PROBLEM TO WORK ON: Exactly reproduce each of the entries shown below.

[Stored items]
○ ○ ○ ○ ○

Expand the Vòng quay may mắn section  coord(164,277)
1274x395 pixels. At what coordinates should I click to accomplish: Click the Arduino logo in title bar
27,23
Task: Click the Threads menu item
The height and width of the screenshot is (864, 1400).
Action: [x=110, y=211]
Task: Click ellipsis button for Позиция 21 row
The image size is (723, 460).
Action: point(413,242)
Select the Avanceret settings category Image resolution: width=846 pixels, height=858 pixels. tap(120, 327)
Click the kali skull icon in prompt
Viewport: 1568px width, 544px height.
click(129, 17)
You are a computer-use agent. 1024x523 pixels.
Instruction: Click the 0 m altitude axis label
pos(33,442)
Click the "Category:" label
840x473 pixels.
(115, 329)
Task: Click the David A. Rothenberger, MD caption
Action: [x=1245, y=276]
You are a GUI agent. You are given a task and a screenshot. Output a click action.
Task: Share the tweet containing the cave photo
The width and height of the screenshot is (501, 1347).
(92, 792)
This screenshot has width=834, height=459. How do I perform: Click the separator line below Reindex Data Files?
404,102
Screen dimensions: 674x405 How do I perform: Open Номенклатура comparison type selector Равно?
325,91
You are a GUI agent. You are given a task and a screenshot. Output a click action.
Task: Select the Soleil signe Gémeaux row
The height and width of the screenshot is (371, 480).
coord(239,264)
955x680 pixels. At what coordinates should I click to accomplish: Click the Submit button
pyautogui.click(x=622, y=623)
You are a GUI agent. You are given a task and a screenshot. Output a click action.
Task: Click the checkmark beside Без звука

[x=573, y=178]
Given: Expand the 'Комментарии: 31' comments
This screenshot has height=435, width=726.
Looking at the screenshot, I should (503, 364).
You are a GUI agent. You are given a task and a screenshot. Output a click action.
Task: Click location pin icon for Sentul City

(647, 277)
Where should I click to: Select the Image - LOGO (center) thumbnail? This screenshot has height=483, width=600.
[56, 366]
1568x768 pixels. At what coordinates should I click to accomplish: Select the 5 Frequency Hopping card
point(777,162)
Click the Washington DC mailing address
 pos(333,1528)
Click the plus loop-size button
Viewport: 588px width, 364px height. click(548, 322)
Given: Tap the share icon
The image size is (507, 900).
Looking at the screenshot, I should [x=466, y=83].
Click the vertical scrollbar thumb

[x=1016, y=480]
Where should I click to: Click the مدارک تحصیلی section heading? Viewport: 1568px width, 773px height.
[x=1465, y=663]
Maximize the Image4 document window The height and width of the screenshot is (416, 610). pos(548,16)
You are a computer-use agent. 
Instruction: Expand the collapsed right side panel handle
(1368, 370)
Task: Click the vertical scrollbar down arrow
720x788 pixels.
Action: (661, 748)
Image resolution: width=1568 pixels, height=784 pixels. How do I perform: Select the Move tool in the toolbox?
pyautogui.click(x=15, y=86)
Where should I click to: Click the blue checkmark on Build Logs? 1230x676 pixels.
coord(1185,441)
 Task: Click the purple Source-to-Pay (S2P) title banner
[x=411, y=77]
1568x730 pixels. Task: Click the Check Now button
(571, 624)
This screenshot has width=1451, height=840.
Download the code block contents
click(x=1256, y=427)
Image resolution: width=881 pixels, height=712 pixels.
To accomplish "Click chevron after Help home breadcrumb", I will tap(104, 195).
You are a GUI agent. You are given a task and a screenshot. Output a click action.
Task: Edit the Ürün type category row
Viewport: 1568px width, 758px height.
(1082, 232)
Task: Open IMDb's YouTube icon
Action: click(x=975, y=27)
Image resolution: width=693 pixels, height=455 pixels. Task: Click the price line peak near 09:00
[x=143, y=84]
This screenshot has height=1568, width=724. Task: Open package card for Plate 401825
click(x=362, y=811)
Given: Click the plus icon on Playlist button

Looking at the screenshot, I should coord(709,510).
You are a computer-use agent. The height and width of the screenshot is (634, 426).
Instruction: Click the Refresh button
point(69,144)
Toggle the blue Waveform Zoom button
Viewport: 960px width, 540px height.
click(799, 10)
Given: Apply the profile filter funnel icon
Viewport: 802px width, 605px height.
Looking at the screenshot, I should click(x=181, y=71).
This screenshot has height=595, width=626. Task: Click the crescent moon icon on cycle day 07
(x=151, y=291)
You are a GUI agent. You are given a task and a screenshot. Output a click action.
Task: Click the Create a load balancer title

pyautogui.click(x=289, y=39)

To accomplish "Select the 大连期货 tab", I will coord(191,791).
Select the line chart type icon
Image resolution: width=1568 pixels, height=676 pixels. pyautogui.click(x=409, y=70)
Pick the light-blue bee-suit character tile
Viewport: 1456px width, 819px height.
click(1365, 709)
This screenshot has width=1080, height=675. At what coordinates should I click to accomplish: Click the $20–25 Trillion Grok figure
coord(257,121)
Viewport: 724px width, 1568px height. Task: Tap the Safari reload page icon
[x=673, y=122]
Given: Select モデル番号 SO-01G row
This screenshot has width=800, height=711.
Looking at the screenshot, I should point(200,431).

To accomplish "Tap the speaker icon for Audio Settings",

○ ○ ○ ○ ○

RESPONSE:
Expand the Vòng quay may mắn section  coord(164,277)
1274x395 pixels. At what coordinates should I click to accomplish: Click the Arduino logo in title bar
27,23
Task: Click the Threads menu item
The height and width of the screenshot is (864, 1400).
Action: [x=110, y=211]
Task: Click ellipsis button for Позиция 21 row
The image size is (723, 460).
Action: point(413,242)
Select the Avanceret settings category Image resolution: width=846 pixels, height=858 pixels. tap(120, 327)
Click the kali skull icon in prompt
Viewport: 1568px width, 544px height.
click(129, 17)
You are a computer-use agent. 1024x523 pixels.
Instruction: Click the 0 m altitude axis label
pos(33,442)
Click the "Category:" label
840x473 pixels.
(115, 329)
Task: Click the David A. Rothenberger, MD caption
Action: [x=1245, y=276]
You are a GUI agent. You are given a task and a screenshot. Output a click action.
Task: Share the tweet containing the cave photo
The width and height of the screenshot is (501, 1347).
(92, 792)
This screenshot has width=834, height=459. How do I perform: Click the separator line below Reindex Data Files?
404,102
Screen dimensions: 674x405 How do I perform: Open Номенклатура comparison type selector Равно?
325,91
You are a GUI agent. You are given a task and a screenshot. Output a click action.
Task: Select the Soleil signe Gémeaux row
The height and width of the screenshot is (371, 480).
coord(239,264)
955x680 pixels. At what coordinates should I click to accomplish: Click the Submit button
pyautogui.click(x=622, y=623)
You are a GUI agent. You are given a task and a screenshot. Output a click action.
Task: Click the checkmark beside Без звука

[x=573, y=178]
Given: Expand the 'Комментарии: 31' comments
This screenshot has height=435, width=726.
Looking at the screenshot, I should (503, 364).
You are a GUI agent. You are given a task and a screenshot. Output a click action.
Task: Click location pin icon for Sentul City

(647, 277)
Where should I click to: Select the Image - LOGO (center) thumbnail? This screenshot has height=483, width=600.
[56, 366]
1568x768 pixels. At what coordinates should I click to accomplish: Select the 5 Frequency Hopping card
point(777,162)
Click the Washington DC mailing address
 pos(333,1528)
Click the plus loop-size button
Viewport: 588px width, 364px height. click(548, 322)
Given: Tap the share icon
The image size is (507, 900).
Looking at the screenshot, I should [x=466, y=83].
Click the vertical scrollbar thumb

[x=1016, y=480]
Where should I click to: Click the مدارک تحصیلی section heading? Viewport: 1568px width, 773px height.
[x=1465, y=663]
Maximize the Image4 document window The height and width of the screenshot is (416, 610). pos(548,16)
You are a computer-use agent. 
Instruction: Expand the collapsed right side panel handle
(1368, 370)
Task: Click the vertical scrollbar down arrow
720x788 pixels.
Action: (661, 748)
Image resolution: width=1568 pixels, height=784 pixels. How do I perform: Select the Move tool in the toolbox?
pyautogui.click(x=15, y=86)
Where should I click to: Click the blue checkmark on Build Logs? 1230x676 pixels.
coord(1185,441)
 Task: Click the purple Source-to-Pay (S2P) title banner
[x=411, y=77]
1568x730 pixels. Task: Click the Check Now button
(571, 624)
This screenshot has width=1451, height=840.
Download the code block contents
click(x=1256, y=427)
Image resolution: width=881 pixels, height=712 pixels.
To accomplish "Click chevron after Help home breadcrumb", I will tap(104, 195).
You are a GUI agent. You are given a task and a screenshot. Output a click action.
Task: Edit the Ürün type category row
Viewport: 1568px width, 758px height.
(1082, 232)
Task: Open IMDb's YouTube icon
Action: click(x=975, y=27)
Image resolution: width=693 pixels, height=455 pixels. Task: Click the price line peak near 09:00
[x=143, y=84]
This screenshot has height=1568, width=724. Task: Open package card for Plate 401825
click(x=362, y=811)
Given: Click the plus icon on Playlist button

Looking at the screenshot, I should coord(709,510).
You are a computer-use agent. The height and width of the screenshot is (634, 426).
Instruction: Click the Refresh button
point(69,144)
Toggle the blue Waveform Zoom button
Viewport: 960px width, 540px height.
click(799, 10)
Given: Apply the profile filter funnel icon
Viewport: 802px width, 605px height.
Looking at the screenshot, I should click(x=181, y=71).
This screenshot has height=595, width=626. Task: Click the crescent moon icon on cycle day 07
(x=151, y=291)
You are a GUI agent. You are given a task and a screenshot. Output a click action.
Task: Click the Create a load balancer title

pyautogui.click(x=289, y=39)

To accomplish "Select the 大连期货 tab", I will coord(191,791).
Select the line chart type icon
Image resolution: width=1568 pixels, height=676 pixels. pyautogui.click(x=409, y=70)
Pick the light-blue bee-suit character tile
Viewport: 1456px width, 819px height.
click(1365, 709)
This screenshot has width=1080, height=675. At what coordinates should I click to accomplish: Click the $20–25 Trillion Grok figure
coord(257,121)
Viewport: 724px width, 1568px height. Task: Tap the Safari reload page icon
[x=673, y=122]
Given: Select モデル番号 SO-01G row
This screenshot has width=800, height=711.
Looking at the screenshot, I should point(200,431).

To accomplish "Tap the speaker icon for Audio Settings",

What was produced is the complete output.